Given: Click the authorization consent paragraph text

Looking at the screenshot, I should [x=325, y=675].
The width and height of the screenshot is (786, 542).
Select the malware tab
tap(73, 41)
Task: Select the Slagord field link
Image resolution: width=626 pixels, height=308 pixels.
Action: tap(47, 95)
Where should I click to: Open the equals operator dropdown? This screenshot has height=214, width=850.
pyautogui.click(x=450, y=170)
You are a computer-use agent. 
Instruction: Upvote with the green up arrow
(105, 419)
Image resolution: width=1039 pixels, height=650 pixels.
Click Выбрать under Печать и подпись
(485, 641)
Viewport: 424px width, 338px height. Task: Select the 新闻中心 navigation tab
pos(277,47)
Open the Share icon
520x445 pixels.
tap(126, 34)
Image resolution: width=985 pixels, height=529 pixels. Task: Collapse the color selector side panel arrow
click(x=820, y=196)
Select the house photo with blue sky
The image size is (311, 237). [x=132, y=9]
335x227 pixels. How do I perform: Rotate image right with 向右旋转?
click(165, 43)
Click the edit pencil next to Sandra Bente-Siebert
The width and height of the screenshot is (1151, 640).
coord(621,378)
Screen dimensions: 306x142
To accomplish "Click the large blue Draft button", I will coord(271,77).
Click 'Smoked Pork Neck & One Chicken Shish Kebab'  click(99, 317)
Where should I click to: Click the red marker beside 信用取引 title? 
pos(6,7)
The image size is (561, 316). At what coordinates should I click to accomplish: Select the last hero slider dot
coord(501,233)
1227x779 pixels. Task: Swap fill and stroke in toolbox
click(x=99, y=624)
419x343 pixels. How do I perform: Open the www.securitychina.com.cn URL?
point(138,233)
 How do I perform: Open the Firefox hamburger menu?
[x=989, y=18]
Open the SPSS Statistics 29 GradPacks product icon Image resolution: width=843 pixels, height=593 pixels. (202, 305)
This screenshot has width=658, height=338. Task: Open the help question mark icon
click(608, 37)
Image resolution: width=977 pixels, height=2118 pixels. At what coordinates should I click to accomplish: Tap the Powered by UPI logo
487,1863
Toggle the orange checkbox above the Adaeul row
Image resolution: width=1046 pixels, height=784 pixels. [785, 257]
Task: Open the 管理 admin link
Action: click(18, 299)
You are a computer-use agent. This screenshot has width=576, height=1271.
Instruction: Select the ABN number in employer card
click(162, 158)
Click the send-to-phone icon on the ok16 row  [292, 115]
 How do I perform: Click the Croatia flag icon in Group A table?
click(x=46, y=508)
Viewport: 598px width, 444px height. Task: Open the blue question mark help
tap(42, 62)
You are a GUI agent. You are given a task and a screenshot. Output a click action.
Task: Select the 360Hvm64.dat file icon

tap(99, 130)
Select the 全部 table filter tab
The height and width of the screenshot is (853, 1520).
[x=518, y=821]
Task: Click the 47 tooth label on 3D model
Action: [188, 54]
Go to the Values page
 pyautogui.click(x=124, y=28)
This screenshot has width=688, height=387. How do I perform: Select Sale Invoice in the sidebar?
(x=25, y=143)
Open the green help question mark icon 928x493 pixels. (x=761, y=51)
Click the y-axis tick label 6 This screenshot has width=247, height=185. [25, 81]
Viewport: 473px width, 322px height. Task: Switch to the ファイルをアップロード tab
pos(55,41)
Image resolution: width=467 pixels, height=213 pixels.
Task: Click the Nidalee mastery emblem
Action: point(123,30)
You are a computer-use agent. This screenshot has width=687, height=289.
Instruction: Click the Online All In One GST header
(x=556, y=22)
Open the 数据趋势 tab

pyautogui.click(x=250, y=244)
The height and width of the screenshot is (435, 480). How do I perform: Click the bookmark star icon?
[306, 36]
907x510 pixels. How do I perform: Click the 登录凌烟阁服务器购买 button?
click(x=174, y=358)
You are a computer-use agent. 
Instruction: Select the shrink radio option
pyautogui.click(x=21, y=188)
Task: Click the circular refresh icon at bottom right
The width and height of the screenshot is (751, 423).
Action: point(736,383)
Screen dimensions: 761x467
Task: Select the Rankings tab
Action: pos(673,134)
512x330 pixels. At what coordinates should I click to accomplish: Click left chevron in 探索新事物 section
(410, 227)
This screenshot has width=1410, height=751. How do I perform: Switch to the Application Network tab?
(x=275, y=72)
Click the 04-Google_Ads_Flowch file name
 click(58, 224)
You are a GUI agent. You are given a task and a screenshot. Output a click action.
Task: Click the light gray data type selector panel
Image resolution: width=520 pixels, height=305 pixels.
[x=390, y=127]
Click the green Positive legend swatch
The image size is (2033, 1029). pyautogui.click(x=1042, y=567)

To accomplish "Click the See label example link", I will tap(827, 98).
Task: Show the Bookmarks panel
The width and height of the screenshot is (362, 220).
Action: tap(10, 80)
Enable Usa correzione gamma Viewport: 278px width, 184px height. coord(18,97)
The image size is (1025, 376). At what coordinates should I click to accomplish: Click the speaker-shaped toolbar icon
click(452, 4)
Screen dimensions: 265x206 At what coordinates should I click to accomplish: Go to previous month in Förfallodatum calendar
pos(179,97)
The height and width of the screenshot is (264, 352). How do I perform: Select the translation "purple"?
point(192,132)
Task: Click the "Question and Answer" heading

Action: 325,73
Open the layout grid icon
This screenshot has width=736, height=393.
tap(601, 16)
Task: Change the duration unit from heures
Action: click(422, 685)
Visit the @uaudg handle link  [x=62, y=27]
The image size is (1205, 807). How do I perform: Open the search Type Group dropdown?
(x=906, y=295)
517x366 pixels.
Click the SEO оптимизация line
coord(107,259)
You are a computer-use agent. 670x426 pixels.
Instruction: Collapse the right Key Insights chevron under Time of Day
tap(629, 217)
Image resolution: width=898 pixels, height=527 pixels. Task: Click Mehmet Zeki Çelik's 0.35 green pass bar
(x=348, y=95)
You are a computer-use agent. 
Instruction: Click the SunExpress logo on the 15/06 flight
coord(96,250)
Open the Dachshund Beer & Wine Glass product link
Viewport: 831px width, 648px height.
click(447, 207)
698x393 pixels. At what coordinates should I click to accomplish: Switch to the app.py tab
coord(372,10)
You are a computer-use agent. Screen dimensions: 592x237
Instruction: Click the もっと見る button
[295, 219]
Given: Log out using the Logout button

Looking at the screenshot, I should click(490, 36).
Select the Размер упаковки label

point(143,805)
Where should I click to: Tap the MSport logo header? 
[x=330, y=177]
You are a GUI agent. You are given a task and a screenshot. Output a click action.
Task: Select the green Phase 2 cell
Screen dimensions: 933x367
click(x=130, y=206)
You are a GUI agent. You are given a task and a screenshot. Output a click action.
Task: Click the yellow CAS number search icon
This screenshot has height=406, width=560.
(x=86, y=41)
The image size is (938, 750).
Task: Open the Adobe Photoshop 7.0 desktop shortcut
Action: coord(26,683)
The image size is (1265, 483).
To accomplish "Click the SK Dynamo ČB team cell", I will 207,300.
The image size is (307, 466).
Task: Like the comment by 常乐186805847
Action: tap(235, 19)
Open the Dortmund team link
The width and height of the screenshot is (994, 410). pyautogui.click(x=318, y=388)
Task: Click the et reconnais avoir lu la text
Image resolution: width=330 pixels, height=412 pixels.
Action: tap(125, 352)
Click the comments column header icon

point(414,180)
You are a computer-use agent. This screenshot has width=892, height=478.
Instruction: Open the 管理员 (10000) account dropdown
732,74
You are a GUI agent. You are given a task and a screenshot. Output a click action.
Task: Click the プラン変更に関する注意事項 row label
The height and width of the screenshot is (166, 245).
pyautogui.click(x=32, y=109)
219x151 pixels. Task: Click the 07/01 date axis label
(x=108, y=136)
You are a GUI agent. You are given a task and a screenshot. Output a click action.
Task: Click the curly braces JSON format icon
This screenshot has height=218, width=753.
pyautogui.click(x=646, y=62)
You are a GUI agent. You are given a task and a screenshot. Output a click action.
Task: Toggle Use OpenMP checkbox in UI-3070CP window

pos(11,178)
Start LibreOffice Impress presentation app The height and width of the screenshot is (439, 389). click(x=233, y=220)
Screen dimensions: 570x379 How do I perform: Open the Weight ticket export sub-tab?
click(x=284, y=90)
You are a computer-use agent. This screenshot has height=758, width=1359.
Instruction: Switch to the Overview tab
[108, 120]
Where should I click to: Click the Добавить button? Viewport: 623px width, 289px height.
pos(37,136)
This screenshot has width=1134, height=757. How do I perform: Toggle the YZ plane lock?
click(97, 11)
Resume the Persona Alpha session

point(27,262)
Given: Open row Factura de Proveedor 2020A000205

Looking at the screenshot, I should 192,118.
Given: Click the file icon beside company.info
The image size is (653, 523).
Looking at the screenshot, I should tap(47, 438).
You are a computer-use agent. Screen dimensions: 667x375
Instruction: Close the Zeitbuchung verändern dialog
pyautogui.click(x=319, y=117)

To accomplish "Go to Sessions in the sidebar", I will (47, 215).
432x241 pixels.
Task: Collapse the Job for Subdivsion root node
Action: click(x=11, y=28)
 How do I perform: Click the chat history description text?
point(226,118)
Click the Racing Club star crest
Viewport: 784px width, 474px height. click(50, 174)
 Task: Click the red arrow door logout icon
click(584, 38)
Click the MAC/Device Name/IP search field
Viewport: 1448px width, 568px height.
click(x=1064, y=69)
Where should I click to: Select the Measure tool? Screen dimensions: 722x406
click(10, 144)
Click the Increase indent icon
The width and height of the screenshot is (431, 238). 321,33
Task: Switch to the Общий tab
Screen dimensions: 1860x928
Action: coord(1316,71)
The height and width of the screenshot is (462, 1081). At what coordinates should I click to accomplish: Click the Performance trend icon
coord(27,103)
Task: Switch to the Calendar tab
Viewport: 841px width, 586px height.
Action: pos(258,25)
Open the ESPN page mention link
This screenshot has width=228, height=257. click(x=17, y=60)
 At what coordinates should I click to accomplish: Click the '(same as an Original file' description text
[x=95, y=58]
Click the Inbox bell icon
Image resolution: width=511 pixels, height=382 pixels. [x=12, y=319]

- Task to carry out
Go line by line through the records and copy those that contain the word "product".

- Written response
Open the SPSS Statistics 29 GradPacks product icon Image resolution: width=843 pixels, height=593 pixels. (202, 305)
Open the Dachshund Beer & Wine Glass product link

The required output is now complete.